Barrett has a knack for taking the relatively mundane, drilling down through the complex layers and exposing the innate truths at the core of reality.
“How can animals predict their bodies’ future needs?” the author posits in one particularly intriguing passage. “The best source of information comes from their past – the actions they’ve taken at other times in similar circumstances. If a past action brought benefits, success as a successful escape or a tasty meal, they’re likely to repeat that action.
“All sorts of animals, including humans, somehow conjure up past experiences to prepare their bodies for action,” Barrett adds. “Prediction is such a useful capability that even single-celled creatures plan their actions predictively. Scientists are still puzzling out how they do it.”
One of the assertions Barrett makes revolves around a concept most of us – not just those in the academic world – have been exposed to for much of our lives; i.e., the “triune brain.” This once widely-accepted theory of how the brain evolved and functions involves the notion that the brain has three basic components: the reptilian or primal brain (basal ganglia), the paleomammalian or emotional brain (limbic system) and the neomammalian or rational brain (neocortex). While many of my colleagues no doubt know that this model has been discredited, the way Barrett describes how the brain actually works is simple yet compelling.
“According to this evolutionary story, the human brain ended up with three layers – one for surviving, one for feeling, and one for thinking – an arrangement known as the triune brain,” Barrett explains. “The triune brain is one of the most successful and widespread errors in all of science. It’s certainly a compelling story, and at times, it captures how we feel in daily life. But human brains don’t work that way. Bad behavior doesn’t come from ancient and unbridled inner beasts. Good behavior is not the result of rationality. And rationality and emotion are not at war … they do not even live in separate parts of the brain.”

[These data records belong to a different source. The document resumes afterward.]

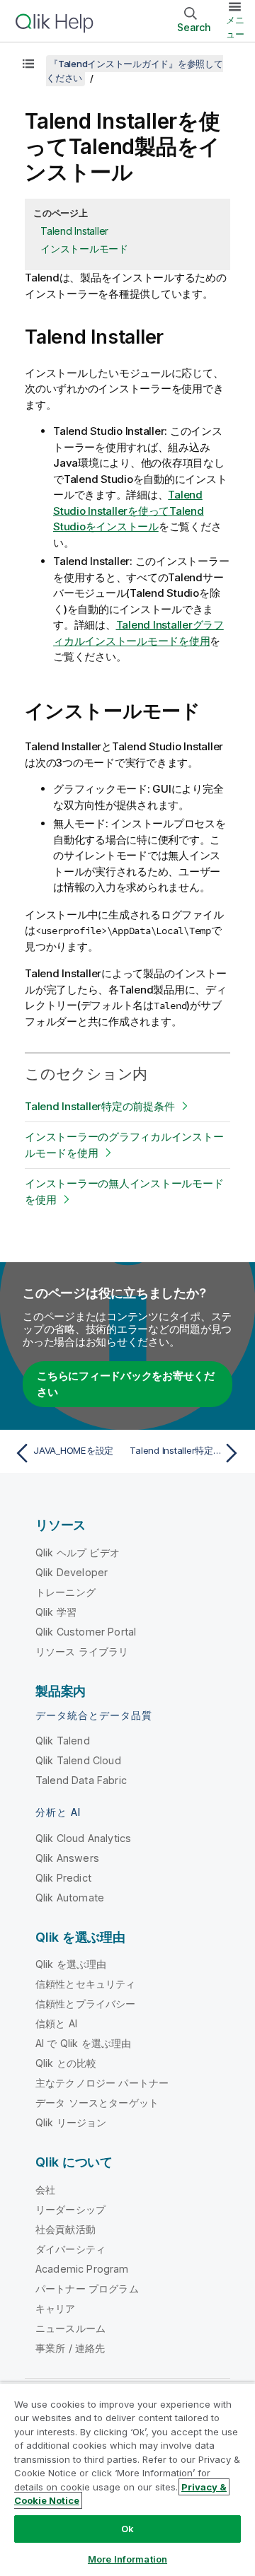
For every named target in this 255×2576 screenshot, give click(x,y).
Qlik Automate (69, 1898)
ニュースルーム (70, 2328)
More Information (127, 2559)
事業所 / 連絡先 (70, 2348)
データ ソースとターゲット (97, 2103)
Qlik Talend (62, 1741)
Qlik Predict (63, 1878)
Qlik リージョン (71, 2122)
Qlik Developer (71, 1572)
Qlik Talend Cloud (78, 1760)
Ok (127, 2528)
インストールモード (84, 249)
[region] (127, 2479)
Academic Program (82, 2269)
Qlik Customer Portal (85, 1632)
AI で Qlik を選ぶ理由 (83, 2043)
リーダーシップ (70, 2209)
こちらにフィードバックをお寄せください (126, 1384)
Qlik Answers (67, 1858)
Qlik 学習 (55, 1612)
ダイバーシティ (70, 2249)
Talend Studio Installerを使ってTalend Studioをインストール (128, 510)
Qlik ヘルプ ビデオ (77, 1552)
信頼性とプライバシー (85, 2004)
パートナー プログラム (87, 2289)
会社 (45, 2190)
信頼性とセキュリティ (85, 1984)
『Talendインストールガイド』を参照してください (134, 70)
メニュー (235, 27)
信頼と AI (56, 2023)
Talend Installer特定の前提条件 (99, 1106)
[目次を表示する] (28, 63)
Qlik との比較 (65, 2063)
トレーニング (65, 1592)
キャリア (55, 2308)
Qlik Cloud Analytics (83, 1838)
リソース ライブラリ (82, 1651)
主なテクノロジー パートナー (102, 2083)
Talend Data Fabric (81, 1780)
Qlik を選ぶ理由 (71, 1964)
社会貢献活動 (65, 2229)
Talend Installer (74, 231)
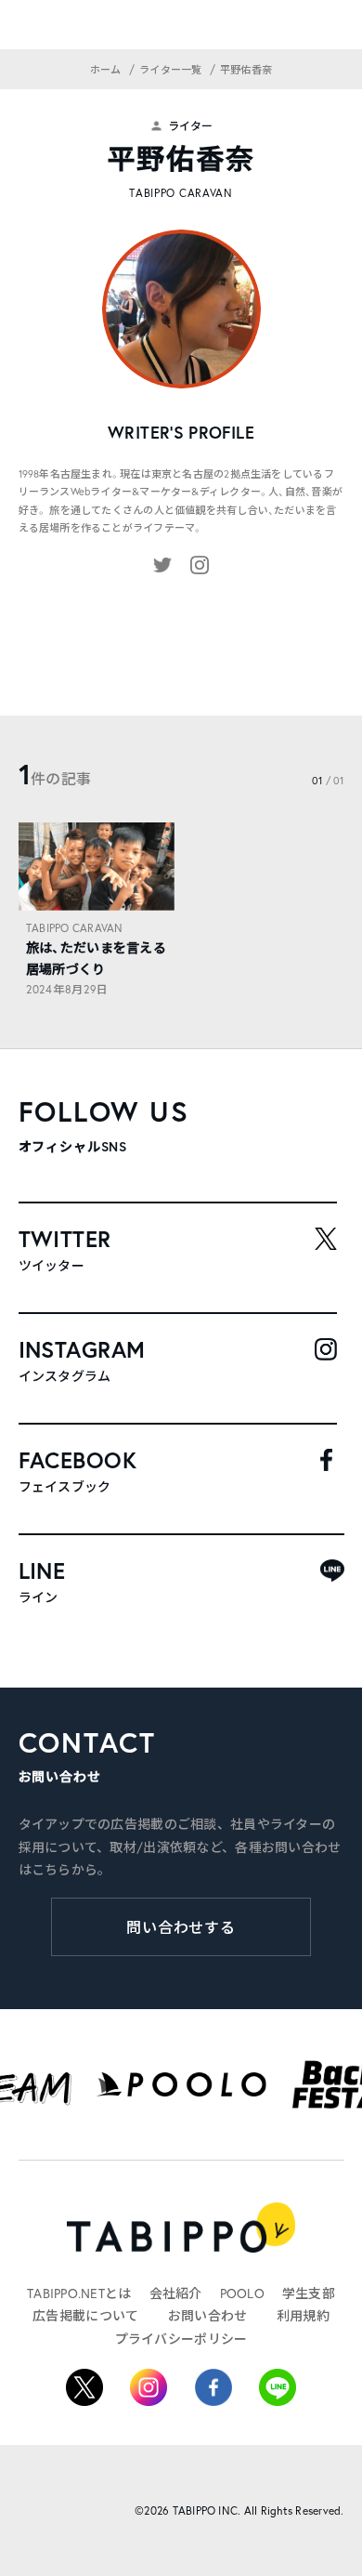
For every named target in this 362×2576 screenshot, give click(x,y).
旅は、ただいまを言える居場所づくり (96, 958)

Barrett is one of the most cited researchers in the world for her groundbreaking work in psychology and neuroscience. A University Distinguished Professor at Northeastern University with appointments at the Massachusetts General Hospital and Harvard Medical School, she was awarded a Guggenheim fellowship in neuroscience in 2019. She is also a member of the American Academy of Arts and Sciences and the Royal Society of Canada. Her previous books include “How Emotions Are Made: The Secret Life of the Brain,” “The Psychological Construction of Emotion” with James A. Russell and Joseph E. LeDoux and “The Mind in Context” with Batja Mesquita and Eliot R. Smith.
“So, returning to our original question: Why did a brain like yours evolve?” Barrett reflects. “That question is not answerable because evolution does not act with purpose – there is no ‘why.’ But we can say what is your brain’s most important job. It’s not rationality. Not emotion. Not imagination, or creativity, or empathy. Your brain’s most important job is to control your body – to manage allostasis – by predicting energy needs before they arise so you can efficiently make worthwhile movements and survive.”
So if you’re into this sort of exploration, with its inherent consequences for deciphering how we think, act, and feel, you will definitely want to pick up a copy of “Seven and a Half Lessons About the Brain.” You won’t be disappointed.
– Reviewed by Aaron W. Hughey, University Distinguished Professor, Department of Counseling and Student Affairs, Western Kentucky University.